Friday, May 18, 2007

Adverse Events are Not Observations

A further HL7-relevant issue discussed at the recent Clinical Trial Ontology workshop concerned the peculiar HL7 practice of identifying events (for example events of drug interaction) with their observations. This practice is, gratifyingly, less pervasive in the BRIDG model of protocol-driven clinical research than in HL7, but it raises its head even there, for example in the identification of adverse events as adverse event assessments at:

CTOM (imported package)::AdverseEvent
Type: Class Extends: Assessment.
Status: Proposed. Version 1.0. Phase 1.0.
Package: CTOM (imported package)
Details: Created on 1/5/2005 11:17:58 PM. Modified on 9/26/2005 2:22:53 PM.

in BRIDG Model Version 1.41.

The issue raised at the Bethesda workshop was: why does HL7 persist in instituting what, on the face of it, is an obviously false assertion, as a central pillar of its information model?

This question becomes all the more important given that, increasingly, the task of adverse event assessment will occur at geographical sites remote from the adverse events themselves -- something which is logically impossible where adverse events are identified with their own assessments. How, on the basis of such an identification could we track shortfalls (for example in hospital practices or equipment) leading to adverse events in the hospitals themselves in such a way as to distinguish them from shortfalls in practices or equipment leading to poor assessments at remote assessor sites?

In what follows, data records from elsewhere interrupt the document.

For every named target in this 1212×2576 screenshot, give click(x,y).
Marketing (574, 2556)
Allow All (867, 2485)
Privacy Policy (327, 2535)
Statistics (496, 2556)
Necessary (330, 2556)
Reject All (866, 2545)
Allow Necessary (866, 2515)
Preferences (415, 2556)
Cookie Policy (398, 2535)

Perhaps the ever resourceful ingenuity of HL7's coders can find some complex coding procedure to keep these things apart even after having already identified them; but why not keep them apart from the very start, as simplicity and realism (and learnability and economy and patient safety) would suggest?

Two answers present themselves:

1. that we have here yet one more example of the influence on early HL7 of the focus on healthcare billing -- adverse events themselves, unlike observations and assessments, cannot be billed.

2. that HL7 RIM (and to this degree also HL7 tout court) is an information model -- so that 'adverse event' means: 'information about an adverse event', 'adverse event assessment' means 'information about an adverse event assessment', and so on.

But answer 1. seems not to be in keeping with HL7's current, and much more ambitious, goals. And answer 2. does not, in fact, support the given identification, since even on this meta-level, information about an adverse event and information about adverse event assessments remain distinct, and the former is not a subtype of the latter.

Thursday, May 17, 2007

HL7 and BRIDG

The NCBO organized a Clinical Trial Ontology Workshop at the NIH in Bethesda, MD on 16-17 May. Two talks, especially, were of relevance to HL7, given HL7's influential role in the BRIDG project. The first, by Werner Ceusters, pointed to certain problems with BRIDG, which might be resolved by means of a principled ontology of the clinical trial domain.
The second, by Barry Smith, raised certain issues as to the apparent conflict between what seem to be two goals underlying BRIDG, to serve both as a descriptive representation of protocol-driven clinical research and to serve as a prescriptive standardization of such research.
BRIDG representatives at the meeting pointed to the new release of BRIDG, which is due in June 2007, and in which, we are told, some of these problems will be addressed.

HL7: A Package of Decorators

"Implementation of org.hl7.rim.Role as an abstract decorator, i.e., a class that returns NULL/NA or nothing for all property accessprs (sic) amd (sic [indeed many times sic]) that raises UnsupportedOperationExceptions for all mutators. This is used to adapt custom application classes to the RIM class interfaces and only bother about mapping those properties that actually apply to the application class. This can be done in one of two ways: (1) the client class can extend the decorator directly, and implement the applicable properties, or (2) the abstract decorator can be extend (sic) to a concrete decorator, which would hold a reference to the client object and method bodies to delegate and adapt the applicable properties."

Update: July 9, 2009
The quoted package, now here, was originally posted here, where it remained for almost two years before being taken down in 2009. The misprints which it contains (including misspellings of 'and') are of interest only because they are repeated over 6o times in a single document, suggesting that the document itself was never (proof)read by any human being.